In March 2009, an amendment to the Employment Relations Act (2000) came into effect that introduced 90-day trial periods in employment for firms with fewer than 20 employees. A worker new to a small firm could be hired on a trial period, and for the first 90 days of his employment the legal requirements for dismissing him would be much reduced.
The policy was intended to stimulate employment by small firms by reducing the cost to them of hiring a person who turned out to be a bad fit for the job. Supporters of the policy claimed disadvantaged jobseekers would disproportionately benefit because employers would be more willing to take the risk of hiring them. Opponents anticipated costs such as a decrease in job stability, particularly for marginal workers. The policy was deemed a success, and in April 2011 the option of using trial periods was extended to firms of all sizes.

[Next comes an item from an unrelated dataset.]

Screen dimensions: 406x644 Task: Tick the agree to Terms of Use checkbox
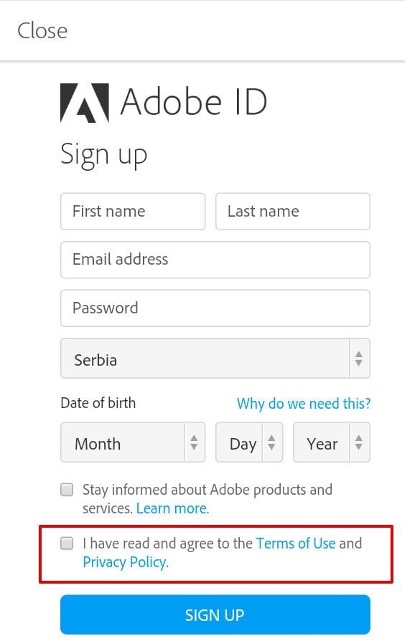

The policy was intended to encourage firms to take on more employees, and particularly more disadvantaged job seekers, by reducing the risk associated with hiring an unknown worker.
We use unit record linked employer-employee data and the staggered introduction of the policy for firms of different sizes to assess the policy effect on firm hiring behaviour. We find no evidence that the policy affected the number of hires by firms on average, either overall or into employment that lasted beyond the trial period. We also do not find an effect on hiring of disadvantaged jobseekers. However, our results suggest that the policy increased hiring in industries with high use of trial periods by 10.3 percent.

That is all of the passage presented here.